Inspiration modifier

Rafeeq Mangalassery explique que sa pièce Kithaab n'est pas une adaptation directe du texte Vaangu de l'écrivain Unni R. (en), mais qu'il s'agit d'une interprétation libre de celui-ci. Unni R. se distancia de l'oeuvre de Mangalassery, en disant qu'elle ne correspondait pas à ses idées et qu'elle manquait de valeurs spirituelles[1]. Le réalisateur malayalam V. K. Prakash (en) avait aussi le projet de retranscrire l'histoire d'Unni R. au cinéma[2].

Scénario modifier

Une enfant musulmane souhaite devenir muezzin, comme son père, afin de réciter l'adhan. Elle vole le poisson frit que sa mère prépare pour les hommes dans la maison, et affirme qu'agir ainsi n'est pas une faute morale car Padachon (le Dieu créateur) comprendrait que les filles ne reçoivent pas assez de nourriture. Son père la blâme donc, en lui disant que les femmes ne devraient avoir que la moitié de tout ce qu'ont les hommes. En réponse à cela, elle demande alors malicieusement pourquoi les femmes ne porteraient pas moitié moins que ce que portent les hommes.

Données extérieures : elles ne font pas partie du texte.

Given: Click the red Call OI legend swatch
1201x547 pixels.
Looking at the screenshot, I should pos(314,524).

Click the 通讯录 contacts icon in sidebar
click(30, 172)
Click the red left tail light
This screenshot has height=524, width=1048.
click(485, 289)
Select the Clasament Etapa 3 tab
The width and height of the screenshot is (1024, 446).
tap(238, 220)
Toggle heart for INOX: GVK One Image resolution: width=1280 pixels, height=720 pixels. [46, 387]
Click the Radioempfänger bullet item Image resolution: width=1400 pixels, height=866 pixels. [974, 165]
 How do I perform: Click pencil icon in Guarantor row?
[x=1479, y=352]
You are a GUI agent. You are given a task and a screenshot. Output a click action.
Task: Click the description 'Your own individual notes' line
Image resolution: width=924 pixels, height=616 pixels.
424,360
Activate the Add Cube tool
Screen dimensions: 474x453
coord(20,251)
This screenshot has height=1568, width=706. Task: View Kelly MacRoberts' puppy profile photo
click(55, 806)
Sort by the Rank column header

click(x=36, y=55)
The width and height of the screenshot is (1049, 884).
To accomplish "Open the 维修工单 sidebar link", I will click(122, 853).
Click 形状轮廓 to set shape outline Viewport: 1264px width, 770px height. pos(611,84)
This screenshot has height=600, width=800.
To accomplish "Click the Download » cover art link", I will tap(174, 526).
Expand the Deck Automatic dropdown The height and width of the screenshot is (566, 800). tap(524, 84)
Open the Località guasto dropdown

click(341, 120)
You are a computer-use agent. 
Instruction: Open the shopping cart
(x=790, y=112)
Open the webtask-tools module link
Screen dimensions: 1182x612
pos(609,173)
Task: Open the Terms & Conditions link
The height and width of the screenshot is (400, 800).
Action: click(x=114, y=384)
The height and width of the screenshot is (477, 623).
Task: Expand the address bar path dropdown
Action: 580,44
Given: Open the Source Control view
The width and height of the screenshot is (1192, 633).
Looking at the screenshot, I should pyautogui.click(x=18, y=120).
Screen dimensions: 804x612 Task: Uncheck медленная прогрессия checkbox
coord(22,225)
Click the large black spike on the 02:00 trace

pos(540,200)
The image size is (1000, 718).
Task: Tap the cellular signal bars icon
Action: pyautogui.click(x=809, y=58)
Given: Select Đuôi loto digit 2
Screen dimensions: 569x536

Au milieu de ces querelles, elle exprime son souhait de réciter l'adhan. Son père répond à toutes ses requêtes en se référant au grand livre (le mot kitaab signifiant livre en arabe), et l'enferme afin qu'elle ne puisse pas jouer dans une pièce de théâtre. Il lui déclare qu'elle n'ira pas au paradis si elle continue à se comporter de la sorte.

« Si je dois perdre ma place au paradis parce que je chante et danse, alors je ne veux pas de ce paradis » dit-elle. Son père est même prêt à la tuer lorsqu'elle monte sur scène à l'école contre la volonté de ce dernier. Quand enfin la mère rappelle à son époux qu'il n'est pas seulement le muezzin, mais aussi un père, il l'autorise à réciter l'adhan et la pièce se termine sur la jeune fille appelant les fidèles à la prière[3].

Controverse modifier

L'école secondaire Memunda Higher de Kozhikode, organisa une représentation de la pièce pour le concours inter-scolaire de Vadakara (en), qui remporta les prix de la meilleure pièce et de la meilleure actrice au niveau du district, et qui était censée se poursuivre au concours inter-scolaire de l'état de Kerala. Kithaab dépeint la discrimination sociale envers les femmes à travers plusieurs problèmes dans la famille traditionnelle musulmane. Plusieurs sujets comme le partage inégal de la nourriture entre hommes et femmes, le manque d'éducation, la pratique de la polygamie, y sont discutés[4]. La pièce traitant de la condition inégale des sexes dans le contexte de l'Islam, elle fut désapprouvée, et la participation de l'école Memunda Higher fut bloquée par l'orthodoxie politique et religieuse, par les conservateurs, au nom de la foi[5],[6]. Elle souleva un débat sur l'inégalité entre hommes et femmes et l'intolérance religieuse, puis fut jouée hors du concours à une date ultérieure[7].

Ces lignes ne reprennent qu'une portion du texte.